Skin care is another benefit of CoQ10 for women. Topical CoQ10 delivers antioxidants to the skin to keep complexions looking smoother, clearer, and younger.
By eating a balanced diet, you can maintain healthy levels of CoQ10 in the body. The following foods are rich in CoQ10:
Meats: The highest concentrations of CoQ10 are found in red meats, especially organ meats. This includes the heart, liver and kidneys. It is also found in muscle meats such as chicken, beef, and pork. Chicken liver delivers more than 11 mg of CoQ10 per 100 grams, making it one of the highest food concentrations. Fatty fish and oil fish, such as trout, herring, mackerel, salmon, tuna and sardines contain CoQ10. Red mackerel flesh contains more CoQ10 than the white portions. Vegetable oils contain some CoQ10, including soybean, canola, and sesame seed oils. It is necessary to make sure that your vegetable oil was processed in a responsible manner, such as cold-pressed extraction. Oil processing greatly impacts the quality and integrity of the oil and the preservation of nutrients. Nuts and seeds are a good source of CoQ10, but do not contain the high amounts that animal meats do. Sesame seeds and pistachios are good sources of CoQ10, too. Fruits and vegetables contain small amounts of CoQ10 and are not a reliable source. Broccoli, avocados, oranges, cauliflower, and strawberries contain small amounts of CoQ10. To get 100 mg of CoQ10 from oranges, you would need to eat 220 pounds of them!

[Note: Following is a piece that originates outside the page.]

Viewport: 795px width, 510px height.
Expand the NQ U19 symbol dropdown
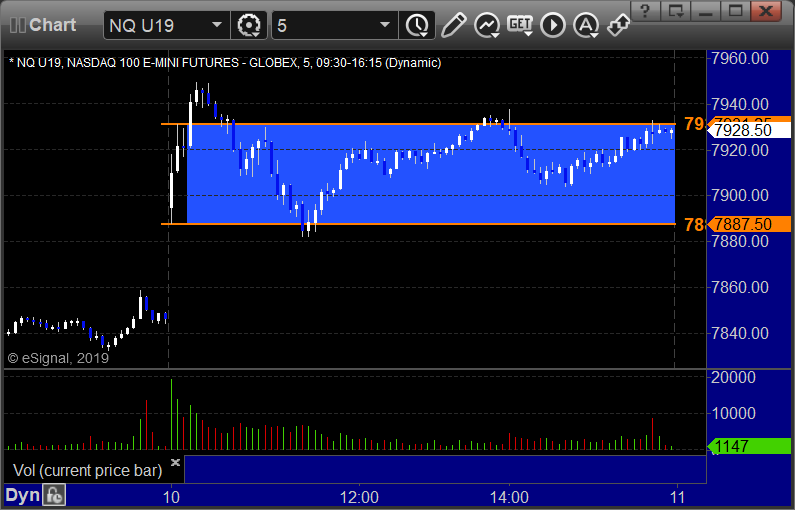[216, 25]
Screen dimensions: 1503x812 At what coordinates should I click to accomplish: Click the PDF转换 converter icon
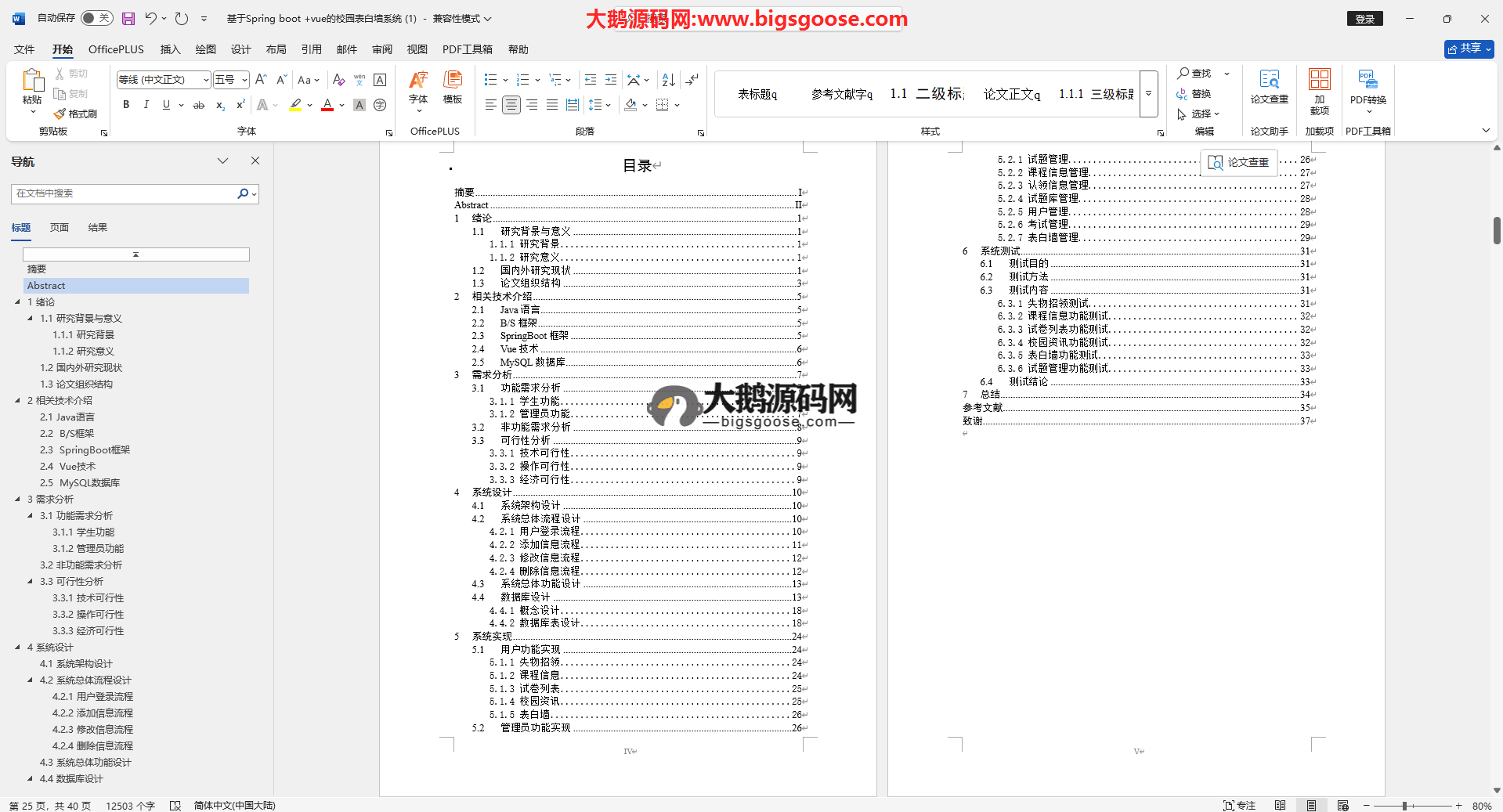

It is important to note that supplements are not a replacement for nutritious and healthy foods. A quality diet can do wonders to maintain your health and well-being, which requires a big commitment. Supplements should support your already healthy lifestyle and dietary choices. While your body produces CoQ10, getting the rest of it requires making smart dietary choices. Yet if you are an older adult, taking a CoQ10 supplement is a great way to fill in nutritional gaps.
It is important to recognize that everyone will react to supplements and nutrients differently. The Mayo Clinic highlights the following as potential mild side effects of CoQ10:
Upper abdominal pain Loss of appetite Nausea Diarrhea Insomnia Skin rash Fatigue and dizziness Light sensitivity Irritability and headaches
The Mayo Clinic also warns that CoQ10 may reduce the effectiveness of anticoagulants, such as warfarin. This could lead to an increased risk of blood clots. The National Institutes of Health recommends that pregnant and breastfeeding women do not take CoQ10.
No serious side effects of taking CoQ10 have ever been reported. Most people tolerate CoQ10 without a problem.
CoQ10 is essential for keeping cells energized. It increases and maintains normal energy levels and also supports cardiovascular and heart health. CoQ10 also supports muscles, nerves, the brain, and skin. Natural levels of CoQ10 decrease as we age, impacting the efficiency of cells in doing their jobs. The amount of CoQ10 needed daily is not established; however, this is something that can be discussed with a personal healthcare practitioner if it is of concern.